I attended a small liberal arts school in Cleveland, Ohio with the motto, Men and women for others. These words, flapping on light post banners, were what brought me to John Carroll, and they have continued to be at the forefront of many decisions I’ve made since. Now, speaking of school in those terms might make it sound like I spent all of my time feeding the hungry and studying, but there were plenty of moments for building friendships and enjoying college life. One evening the gym, where I spent a lot of time playing flute in the pep band at basketball games, had its lights dimmed and a stage and piano installed. I’d never heard of Ben Folds, but my friend was happy to dig out her CDs and make the introduction.

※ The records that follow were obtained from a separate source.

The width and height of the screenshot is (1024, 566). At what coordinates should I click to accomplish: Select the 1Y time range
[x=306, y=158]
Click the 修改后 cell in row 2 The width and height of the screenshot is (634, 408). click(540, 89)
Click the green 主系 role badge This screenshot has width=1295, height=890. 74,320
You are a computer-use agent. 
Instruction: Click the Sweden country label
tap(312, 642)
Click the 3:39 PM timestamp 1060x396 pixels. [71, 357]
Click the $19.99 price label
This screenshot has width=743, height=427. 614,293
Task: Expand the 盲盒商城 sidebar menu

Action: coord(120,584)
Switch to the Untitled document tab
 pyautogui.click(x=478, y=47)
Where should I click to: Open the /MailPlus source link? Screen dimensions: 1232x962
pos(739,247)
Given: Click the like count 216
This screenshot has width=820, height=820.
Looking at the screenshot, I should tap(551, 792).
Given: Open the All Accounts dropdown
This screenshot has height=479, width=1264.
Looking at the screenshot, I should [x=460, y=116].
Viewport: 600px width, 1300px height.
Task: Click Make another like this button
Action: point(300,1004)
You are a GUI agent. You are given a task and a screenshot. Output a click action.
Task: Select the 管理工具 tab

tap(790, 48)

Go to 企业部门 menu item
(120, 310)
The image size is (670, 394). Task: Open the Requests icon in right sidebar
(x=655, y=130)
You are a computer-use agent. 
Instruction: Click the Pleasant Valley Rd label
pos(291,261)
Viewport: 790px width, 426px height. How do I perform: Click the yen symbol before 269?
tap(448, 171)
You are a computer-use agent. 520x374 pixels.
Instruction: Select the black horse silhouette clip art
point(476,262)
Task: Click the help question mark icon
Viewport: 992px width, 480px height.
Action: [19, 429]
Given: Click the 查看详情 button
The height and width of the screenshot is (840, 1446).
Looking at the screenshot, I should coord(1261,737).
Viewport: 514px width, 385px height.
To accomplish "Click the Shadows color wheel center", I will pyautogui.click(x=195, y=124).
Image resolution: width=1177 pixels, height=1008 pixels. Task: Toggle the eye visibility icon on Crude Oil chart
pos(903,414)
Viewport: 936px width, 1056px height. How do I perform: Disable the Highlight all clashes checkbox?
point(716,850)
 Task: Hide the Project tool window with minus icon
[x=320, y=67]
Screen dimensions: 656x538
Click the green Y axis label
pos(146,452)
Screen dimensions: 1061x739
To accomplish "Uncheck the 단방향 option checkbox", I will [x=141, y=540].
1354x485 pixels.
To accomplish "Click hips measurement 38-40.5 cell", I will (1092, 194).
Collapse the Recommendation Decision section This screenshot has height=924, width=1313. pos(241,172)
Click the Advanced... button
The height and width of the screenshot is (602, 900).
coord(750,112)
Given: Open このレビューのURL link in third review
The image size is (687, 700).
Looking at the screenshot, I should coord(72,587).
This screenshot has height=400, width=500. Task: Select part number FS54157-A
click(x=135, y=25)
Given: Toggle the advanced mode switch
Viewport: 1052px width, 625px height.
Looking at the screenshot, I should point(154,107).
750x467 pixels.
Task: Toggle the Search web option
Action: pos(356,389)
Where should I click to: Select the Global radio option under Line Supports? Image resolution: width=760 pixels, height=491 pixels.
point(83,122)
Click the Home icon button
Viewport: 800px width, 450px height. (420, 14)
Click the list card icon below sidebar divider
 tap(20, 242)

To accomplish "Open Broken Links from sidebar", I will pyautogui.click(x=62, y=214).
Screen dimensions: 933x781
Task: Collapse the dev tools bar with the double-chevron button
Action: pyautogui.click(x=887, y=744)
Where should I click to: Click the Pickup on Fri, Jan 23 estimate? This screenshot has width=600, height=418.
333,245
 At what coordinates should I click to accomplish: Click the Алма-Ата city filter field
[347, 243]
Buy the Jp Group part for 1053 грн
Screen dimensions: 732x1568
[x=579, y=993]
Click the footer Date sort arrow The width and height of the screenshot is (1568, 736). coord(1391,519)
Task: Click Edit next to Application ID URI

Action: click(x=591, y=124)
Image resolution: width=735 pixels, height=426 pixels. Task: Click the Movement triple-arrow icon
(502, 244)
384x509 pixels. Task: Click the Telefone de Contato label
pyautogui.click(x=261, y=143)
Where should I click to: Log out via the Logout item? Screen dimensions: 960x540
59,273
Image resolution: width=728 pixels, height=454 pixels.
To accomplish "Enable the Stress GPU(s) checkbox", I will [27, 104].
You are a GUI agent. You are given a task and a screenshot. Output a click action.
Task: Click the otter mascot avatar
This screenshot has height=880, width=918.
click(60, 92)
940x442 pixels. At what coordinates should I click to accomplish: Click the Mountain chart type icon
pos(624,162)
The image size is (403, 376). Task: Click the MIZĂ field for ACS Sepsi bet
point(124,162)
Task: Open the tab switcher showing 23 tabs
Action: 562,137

From that day on, each time I’ve heard a Ben Folds song a smile has come to my face, and I remember standing right down in front at the JCU concert, in awe of his remarkable musicality—including when I heard “The Luckiest” as that same friend danced for the first time with her new husband this past summer.
Last night I was in row H of the mezzanine of the Washington Pavilion, joined by 1,800 other fans, to hear Ben collaborate with the South Dakota Symphony Orchestra. A decade since that night in a gym, we’d both come a long way.
He’s still an amazing piano player, but what am I?
I could take the concert apart, from the initially muddy vocals to the excellent lighting sequences, but this experience wasn’t meant for that type of reflection. Suffice to say it wasn’t exactly what I’d expected. I left thinking that I’d paid a lot to not feel “wowed,” but to still feel somewhat inadequate. Let me explain.
At one point after intermission, Ben stood up and gave a speech. He even called it that. The excessive, subconscious use of vocal fillers aside, his point was clear—I’m a pop music guy, but I’ve teamed up with orchestras for the past ten years to bring people back to the orchestra because their presence is the hallmark of civilization.
He gestured behind him as he recognized the countless hours of work each member of the orchestra has put in over decades to “show up” and collaborate with folks seeking the same goal. They can count on each other, and because of that they can enrich the lives of others by bringing music to life in an unparalleled shared setting. He didn’t mention talent, and I was reminded (by a friend after the show) of Malcolm Gladwell’s account of 10,000 hours as the amount of time needed to master something. If, starting on the day I first heard Ben Folds live, I put in three hours of work daily, I could possibly be a master at something right now. It doesn’t seem that hard, so why didn’t I do it?
There are things I’ve done, and places I’ve gone. I visited 11 countries, held 10 jobs (many of them simultaneously), lived in three states, earned two degrees, dated a few guys, picked one, got engaged… lots of great stuff! Still, last night I felt like I need to be more focused. If I spent three hours a day practicing something for the next ten years, what would it be? By that account, since I spend six hours with students each day, I should be a master teacher in just a few more years! I’m sure I’ll grow, but there’s too much going on within those school days, however, for me to feel like I’m diligently practicing any one thing.
On the drive home it was a chore for me to motivate myself to grade my students’ journal entries, but I never bored of talking to Kevin. When we got home I didn’t sit down at the piano bench and start running scales, nor did I pull out a cookbook. I didn’t pick up my weights, or even go for a walk. I thought about doing some writing, but what I really wanted was to just play some games and enjoy the company of my friends.
I am going to do some reflection over the next few months to try and uncover something that I really want to master, but I already know that I want to continue building up the relationships in my life, as I have been. While at John Carroll, I made the important shift from studying biology with an end goal of medical school to studying communication and theatre arts with an end goal of changing the world. Medicine has already changed the world, and innovations will continue to enhance our way of life, but communication is an art and skill that many pass up taking the time to refine. Whether it be understanding ourselves, conversing with a neighbor or trying to understand the story of a stranger, communication has an ability to be seized by almost everyone in our world to bring us closer to a universal understanding as to why we are here.
The other part of Ben’s speech was that if we let orchestras fade from our shared experience and cultural identity, we are allowing for a loss in our civilization. He pleaded that after he left we return to hear and support our orchestra.
I think we might go back in a few weeks for the Classical Series Boléro concert. I heard that piece for the first time on a different stage in Cleveland, and I’d love to tell the story. It’s three hours to Sioux Falls, and thankfully only a $10 ticket this time. Are you in?